## Goal of the exercise:
Give a single number in reply. It is the count of lines below that contain the string "from".

## Data for this exercise:
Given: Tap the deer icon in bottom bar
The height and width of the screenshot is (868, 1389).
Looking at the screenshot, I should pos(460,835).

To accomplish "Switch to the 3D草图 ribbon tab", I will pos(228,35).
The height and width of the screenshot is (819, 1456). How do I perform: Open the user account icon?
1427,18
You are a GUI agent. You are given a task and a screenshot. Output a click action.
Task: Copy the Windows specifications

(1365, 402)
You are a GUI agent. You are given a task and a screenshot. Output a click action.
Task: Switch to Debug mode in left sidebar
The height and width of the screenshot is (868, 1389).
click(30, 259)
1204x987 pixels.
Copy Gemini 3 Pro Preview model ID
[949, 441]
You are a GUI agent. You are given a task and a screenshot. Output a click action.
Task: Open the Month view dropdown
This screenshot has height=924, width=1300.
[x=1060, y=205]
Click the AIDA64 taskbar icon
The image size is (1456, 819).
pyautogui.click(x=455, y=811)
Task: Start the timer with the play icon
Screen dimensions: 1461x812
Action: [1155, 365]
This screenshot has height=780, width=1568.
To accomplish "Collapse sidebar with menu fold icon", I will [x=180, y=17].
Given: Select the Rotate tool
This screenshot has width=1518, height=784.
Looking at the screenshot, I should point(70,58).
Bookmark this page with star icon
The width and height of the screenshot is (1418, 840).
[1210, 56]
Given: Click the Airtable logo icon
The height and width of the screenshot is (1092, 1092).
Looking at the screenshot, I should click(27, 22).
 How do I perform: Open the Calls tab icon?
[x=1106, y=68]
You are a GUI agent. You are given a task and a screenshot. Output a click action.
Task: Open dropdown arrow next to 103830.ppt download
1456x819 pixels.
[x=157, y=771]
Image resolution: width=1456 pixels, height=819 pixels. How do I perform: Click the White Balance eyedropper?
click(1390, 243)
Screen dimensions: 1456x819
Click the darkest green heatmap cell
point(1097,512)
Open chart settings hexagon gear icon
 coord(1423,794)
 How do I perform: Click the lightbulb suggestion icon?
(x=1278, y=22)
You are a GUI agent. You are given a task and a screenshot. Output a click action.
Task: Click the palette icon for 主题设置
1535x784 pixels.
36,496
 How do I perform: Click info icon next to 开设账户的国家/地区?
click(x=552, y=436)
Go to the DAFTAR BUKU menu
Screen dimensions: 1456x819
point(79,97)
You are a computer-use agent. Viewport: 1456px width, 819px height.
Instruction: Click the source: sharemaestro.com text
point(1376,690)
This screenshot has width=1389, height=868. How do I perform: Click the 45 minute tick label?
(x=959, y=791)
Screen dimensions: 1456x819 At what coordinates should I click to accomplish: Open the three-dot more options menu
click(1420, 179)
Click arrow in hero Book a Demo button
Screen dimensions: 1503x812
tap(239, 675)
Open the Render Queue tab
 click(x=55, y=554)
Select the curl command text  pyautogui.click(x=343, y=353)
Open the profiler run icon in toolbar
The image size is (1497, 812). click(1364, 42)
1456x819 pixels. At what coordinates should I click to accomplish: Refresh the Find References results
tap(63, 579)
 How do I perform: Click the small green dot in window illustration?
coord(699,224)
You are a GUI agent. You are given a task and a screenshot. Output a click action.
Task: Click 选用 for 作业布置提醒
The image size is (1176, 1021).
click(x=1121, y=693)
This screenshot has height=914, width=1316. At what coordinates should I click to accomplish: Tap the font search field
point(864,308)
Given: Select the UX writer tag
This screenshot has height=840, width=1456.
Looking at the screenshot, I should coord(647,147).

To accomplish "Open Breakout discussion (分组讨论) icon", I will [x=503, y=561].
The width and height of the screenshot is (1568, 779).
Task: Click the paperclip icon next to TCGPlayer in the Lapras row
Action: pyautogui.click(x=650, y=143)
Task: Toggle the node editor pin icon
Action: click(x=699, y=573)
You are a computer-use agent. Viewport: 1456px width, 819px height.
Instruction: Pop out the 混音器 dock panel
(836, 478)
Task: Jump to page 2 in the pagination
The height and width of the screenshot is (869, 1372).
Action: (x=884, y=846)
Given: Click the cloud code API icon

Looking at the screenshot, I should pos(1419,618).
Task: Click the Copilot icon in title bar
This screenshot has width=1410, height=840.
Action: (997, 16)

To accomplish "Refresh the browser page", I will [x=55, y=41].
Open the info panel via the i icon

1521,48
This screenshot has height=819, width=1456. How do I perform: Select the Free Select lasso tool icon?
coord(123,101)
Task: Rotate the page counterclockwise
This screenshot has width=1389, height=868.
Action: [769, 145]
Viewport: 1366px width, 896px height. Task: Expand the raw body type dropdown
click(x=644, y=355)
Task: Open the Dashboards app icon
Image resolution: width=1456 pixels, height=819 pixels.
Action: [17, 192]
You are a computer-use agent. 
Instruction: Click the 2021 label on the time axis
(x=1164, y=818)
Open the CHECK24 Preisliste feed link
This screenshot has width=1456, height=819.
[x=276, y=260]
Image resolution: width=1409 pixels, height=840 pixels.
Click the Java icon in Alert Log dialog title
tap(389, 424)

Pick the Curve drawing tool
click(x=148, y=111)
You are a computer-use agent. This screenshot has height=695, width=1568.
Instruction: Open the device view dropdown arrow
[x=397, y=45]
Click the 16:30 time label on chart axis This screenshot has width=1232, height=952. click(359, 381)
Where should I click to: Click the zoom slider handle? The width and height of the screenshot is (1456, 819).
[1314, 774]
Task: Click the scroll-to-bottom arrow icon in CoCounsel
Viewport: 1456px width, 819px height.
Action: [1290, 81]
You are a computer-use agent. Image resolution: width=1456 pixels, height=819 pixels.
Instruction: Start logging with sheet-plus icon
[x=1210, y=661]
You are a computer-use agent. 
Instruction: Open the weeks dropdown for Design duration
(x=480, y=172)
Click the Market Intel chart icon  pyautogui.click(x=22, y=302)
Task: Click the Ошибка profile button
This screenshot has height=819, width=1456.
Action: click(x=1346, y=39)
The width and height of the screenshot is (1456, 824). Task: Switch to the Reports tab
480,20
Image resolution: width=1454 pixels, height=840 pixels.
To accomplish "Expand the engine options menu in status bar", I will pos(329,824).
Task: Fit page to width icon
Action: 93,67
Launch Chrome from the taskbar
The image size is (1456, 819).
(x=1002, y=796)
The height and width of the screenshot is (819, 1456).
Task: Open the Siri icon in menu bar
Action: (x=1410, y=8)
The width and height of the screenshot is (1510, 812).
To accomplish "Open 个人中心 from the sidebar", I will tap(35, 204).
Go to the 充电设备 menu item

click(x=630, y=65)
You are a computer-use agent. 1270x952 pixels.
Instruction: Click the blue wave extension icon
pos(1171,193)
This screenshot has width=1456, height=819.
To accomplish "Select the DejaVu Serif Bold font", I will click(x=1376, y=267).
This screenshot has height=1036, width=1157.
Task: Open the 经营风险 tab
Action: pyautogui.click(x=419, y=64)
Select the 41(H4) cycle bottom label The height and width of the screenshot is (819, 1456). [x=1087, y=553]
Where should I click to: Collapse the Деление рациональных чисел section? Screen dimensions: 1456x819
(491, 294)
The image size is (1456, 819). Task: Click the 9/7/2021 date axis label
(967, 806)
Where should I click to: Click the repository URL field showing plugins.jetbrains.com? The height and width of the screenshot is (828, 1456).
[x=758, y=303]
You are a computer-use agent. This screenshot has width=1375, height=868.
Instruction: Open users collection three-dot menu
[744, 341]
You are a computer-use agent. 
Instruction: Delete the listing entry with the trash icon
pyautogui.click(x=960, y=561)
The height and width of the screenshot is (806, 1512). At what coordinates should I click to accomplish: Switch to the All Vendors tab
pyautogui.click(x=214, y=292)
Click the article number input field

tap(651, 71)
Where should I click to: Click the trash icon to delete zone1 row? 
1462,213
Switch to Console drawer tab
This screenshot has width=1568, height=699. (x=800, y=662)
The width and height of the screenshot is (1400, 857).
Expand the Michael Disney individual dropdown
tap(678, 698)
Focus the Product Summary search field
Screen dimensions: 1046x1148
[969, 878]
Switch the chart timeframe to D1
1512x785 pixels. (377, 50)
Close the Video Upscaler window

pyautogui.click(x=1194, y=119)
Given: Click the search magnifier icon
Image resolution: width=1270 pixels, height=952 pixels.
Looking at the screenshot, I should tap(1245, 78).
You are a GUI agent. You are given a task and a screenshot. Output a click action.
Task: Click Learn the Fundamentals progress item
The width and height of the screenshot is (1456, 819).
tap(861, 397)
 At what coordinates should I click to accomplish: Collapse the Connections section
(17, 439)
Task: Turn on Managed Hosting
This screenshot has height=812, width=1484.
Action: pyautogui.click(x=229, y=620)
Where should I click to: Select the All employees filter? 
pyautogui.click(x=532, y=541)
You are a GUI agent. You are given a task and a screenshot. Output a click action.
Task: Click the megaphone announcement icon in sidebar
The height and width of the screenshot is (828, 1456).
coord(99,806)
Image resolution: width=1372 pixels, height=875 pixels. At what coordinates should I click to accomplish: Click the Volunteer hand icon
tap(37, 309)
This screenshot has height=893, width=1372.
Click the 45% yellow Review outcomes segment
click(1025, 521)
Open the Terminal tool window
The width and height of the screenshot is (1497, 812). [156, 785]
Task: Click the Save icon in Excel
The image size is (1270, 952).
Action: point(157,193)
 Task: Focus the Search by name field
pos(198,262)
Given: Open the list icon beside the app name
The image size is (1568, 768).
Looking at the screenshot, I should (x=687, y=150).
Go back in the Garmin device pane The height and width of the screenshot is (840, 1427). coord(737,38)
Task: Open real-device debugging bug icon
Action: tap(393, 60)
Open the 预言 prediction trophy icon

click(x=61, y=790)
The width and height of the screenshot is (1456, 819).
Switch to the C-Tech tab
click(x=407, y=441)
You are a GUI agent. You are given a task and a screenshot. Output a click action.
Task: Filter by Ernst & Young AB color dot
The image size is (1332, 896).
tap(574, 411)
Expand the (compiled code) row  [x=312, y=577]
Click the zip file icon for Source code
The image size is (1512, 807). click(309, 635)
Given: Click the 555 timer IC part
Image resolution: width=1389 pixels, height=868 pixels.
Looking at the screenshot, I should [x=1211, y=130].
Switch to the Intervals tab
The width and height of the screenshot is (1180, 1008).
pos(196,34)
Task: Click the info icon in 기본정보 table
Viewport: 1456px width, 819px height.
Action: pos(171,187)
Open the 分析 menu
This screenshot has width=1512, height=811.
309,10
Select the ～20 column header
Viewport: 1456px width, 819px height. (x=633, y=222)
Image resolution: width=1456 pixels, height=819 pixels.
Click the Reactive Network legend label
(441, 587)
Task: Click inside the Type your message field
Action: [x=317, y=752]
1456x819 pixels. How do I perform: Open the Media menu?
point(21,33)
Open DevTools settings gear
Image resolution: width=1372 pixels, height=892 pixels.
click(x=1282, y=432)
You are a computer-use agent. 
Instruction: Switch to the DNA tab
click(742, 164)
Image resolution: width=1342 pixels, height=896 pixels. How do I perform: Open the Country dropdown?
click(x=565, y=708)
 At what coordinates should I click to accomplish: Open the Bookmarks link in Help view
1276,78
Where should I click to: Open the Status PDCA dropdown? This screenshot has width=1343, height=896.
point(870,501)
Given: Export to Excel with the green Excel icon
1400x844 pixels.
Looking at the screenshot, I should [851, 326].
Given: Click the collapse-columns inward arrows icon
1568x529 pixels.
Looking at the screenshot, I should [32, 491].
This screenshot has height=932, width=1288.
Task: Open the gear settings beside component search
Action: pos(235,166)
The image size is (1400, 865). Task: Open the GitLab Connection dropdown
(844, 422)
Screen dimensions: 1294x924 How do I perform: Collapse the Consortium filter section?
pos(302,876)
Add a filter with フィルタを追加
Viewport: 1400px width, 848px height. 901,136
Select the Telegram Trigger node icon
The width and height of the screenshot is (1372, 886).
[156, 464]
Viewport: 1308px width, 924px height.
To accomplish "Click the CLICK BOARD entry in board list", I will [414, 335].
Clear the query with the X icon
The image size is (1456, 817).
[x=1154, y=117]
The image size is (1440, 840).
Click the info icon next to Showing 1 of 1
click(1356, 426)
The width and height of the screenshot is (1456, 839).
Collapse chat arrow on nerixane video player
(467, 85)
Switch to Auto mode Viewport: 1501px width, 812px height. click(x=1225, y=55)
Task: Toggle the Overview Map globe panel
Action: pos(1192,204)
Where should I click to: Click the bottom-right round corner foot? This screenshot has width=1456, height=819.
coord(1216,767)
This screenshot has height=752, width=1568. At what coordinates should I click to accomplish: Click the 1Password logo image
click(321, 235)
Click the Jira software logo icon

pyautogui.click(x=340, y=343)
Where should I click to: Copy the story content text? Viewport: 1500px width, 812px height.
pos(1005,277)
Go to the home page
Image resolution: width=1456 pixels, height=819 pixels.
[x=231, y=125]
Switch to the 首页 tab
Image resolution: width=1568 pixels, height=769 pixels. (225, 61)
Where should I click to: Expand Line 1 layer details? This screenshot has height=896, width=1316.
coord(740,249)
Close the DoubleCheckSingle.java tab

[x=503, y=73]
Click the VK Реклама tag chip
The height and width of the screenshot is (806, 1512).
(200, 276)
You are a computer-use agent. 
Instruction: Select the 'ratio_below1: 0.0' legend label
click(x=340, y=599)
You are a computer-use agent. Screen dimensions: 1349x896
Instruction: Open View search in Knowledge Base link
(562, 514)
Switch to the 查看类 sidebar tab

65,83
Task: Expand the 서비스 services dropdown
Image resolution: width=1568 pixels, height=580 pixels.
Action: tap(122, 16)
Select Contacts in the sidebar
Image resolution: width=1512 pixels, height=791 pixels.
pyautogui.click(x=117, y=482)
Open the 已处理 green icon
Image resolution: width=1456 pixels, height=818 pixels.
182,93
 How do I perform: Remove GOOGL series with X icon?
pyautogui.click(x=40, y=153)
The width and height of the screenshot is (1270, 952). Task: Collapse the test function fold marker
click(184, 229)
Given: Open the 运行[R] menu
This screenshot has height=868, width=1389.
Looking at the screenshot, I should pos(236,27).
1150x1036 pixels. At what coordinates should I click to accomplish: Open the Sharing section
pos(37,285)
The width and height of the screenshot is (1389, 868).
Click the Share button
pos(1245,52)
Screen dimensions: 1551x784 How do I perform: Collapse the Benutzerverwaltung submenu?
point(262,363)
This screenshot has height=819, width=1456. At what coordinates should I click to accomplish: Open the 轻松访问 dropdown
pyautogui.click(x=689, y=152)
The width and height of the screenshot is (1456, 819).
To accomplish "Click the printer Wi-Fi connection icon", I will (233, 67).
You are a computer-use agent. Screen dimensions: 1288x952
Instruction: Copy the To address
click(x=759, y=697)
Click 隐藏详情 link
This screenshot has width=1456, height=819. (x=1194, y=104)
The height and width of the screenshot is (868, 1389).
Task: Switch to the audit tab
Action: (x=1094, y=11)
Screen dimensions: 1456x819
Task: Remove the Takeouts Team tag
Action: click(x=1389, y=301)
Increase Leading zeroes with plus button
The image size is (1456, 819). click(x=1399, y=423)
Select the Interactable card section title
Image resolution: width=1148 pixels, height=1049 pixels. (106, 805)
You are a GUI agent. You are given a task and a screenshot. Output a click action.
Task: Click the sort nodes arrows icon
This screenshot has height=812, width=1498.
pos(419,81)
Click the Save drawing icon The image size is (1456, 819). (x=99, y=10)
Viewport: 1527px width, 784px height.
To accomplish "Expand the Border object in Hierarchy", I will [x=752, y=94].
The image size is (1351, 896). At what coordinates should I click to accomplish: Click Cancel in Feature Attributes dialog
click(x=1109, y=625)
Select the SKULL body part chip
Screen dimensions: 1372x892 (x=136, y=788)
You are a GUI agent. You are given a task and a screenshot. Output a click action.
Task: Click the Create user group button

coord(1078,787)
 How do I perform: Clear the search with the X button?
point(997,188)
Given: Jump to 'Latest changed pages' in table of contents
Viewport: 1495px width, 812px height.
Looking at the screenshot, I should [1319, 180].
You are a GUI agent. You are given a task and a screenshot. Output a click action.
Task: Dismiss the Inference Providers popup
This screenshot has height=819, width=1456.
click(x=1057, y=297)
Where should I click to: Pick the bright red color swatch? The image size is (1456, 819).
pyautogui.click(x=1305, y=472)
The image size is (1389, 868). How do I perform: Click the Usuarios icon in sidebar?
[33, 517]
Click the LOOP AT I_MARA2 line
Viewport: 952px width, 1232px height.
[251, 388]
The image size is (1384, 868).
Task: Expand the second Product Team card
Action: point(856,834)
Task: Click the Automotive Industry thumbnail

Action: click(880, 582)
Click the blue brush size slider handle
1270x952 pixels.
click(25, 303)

## Solution to this problem:
2